The diminished base locus is not always closed

TL;DR

This paper provides counterexamples showing that the diminished base locus of certain divisors on blow-ups of projective spaces can be non-closed, challenging previous assumptions about their geometric properties.

Contribution

It constructs explicit divisors on blow-ups of P^3 and P^2 that demonstrate non-closed diminished base loci and failure of Zariski decompositions, revealing new complexities in the geometry of divisors.

Findings

D__ on blow-up of P^3 has non-closed diminished base locus

Constructed divisor on blow-up of P^2 is nef on general fibers but not over special divisors

Counterexamples to assumptions about Zariski decompositions and base locus closure

Abstract

We exhibit a pseudoeffective R-divisor D_\lambda on the blow-up of P^3 at nine very general points which lies in the closed movable cone and has negative intersections with a set of curves whose union is Zariski dense.
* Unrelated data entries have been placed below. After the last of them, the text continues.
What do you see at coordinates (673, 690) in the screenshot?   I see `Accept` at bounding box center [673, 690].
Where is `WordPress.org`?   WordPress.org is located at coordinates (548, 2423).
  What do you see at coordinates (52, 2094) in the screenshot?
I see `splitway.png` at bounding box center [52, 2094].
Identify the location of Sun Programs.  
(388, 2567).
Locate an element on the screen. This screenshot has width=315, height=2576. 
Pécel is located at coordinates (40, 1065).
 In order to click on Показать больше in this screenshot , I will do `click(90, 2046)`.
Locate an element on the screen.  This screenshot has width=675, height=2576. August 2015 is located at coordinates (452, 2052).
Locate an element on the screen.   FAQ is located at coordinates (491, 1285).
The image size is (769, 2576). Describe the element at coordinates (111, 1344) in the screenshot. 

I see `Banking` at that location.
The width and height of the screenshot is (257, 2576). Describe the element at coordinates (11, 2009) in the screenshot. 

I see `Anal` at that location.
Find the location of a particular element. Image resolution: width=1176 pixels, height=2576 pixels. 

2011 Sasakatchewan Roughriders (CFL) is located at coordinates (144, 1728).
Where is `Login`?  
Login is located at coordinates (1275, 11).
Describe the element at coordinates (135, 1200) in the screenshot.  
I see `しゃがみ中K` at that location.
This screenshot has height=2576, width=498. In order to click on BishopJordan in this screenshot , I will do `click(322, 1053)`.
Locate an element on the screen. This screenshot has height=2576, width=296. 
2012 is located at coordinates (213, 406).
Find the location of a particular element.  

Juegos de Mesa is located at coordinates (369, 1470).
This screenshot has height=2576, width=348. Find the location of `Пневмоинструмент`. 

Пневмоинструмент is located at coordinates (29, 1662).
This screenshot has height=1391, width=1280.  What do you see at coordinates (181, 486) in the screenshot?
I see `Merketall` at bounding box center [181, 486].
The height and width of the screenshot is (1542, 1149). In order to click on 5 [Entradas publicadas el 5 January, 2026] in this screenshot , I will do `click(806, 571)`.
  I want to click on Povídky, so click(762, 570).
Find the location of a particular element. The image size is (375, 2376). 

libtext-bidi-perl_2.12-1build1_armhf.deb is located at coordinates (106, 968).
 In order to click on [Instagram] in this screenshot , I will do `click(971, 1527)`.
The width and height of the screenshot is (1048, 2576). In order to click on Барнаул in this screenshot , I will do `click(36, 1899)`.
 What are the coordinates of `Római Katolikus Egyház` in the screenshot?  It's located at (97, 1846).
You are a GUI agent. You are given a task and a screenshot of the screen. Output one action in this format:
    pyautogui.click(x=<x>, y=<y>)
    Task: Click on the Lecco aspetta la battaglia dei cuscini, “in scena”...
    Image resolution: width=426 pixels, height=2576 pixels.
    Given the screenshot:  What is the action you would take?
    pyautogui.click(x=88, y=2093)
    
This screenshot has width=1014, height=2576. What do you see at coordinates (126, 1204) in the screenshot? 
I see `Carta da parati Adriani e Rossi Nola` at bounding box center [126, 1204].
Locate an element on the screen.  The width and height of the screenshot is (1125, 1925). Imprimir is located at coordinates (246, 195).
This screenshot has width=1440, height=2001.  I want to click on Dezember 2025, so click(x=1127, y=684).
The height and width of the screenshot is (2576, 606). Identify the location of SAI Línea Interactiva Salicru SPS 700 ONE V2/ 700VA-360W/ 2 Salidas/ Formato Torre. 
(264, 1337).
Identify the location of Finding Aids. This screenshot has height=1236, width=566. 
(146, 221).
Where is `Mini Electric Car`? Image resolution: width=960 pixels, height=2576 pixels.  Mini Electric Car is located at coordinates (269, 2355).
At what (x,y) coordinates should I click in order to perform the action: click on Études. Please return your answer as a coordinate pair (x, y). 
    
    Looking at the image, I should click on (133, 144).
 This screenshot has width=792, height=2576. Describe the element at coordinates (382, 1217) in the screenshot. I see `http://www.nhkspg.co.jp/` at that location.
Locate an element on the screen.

It follows that the diminished base locus B_-(D_\lambda) = \bigcup_{A ample}} B(D_\lambda+A) is not closed and that D_\lambda does not admit a Zariski decomposition in even a very weak sense. By a similar method, we construct an R-divisor on the family of blow-ups of P^2 at ten distinct points, which is nef on a very general fiber but fails to be nef over countably many prime divisors in the base.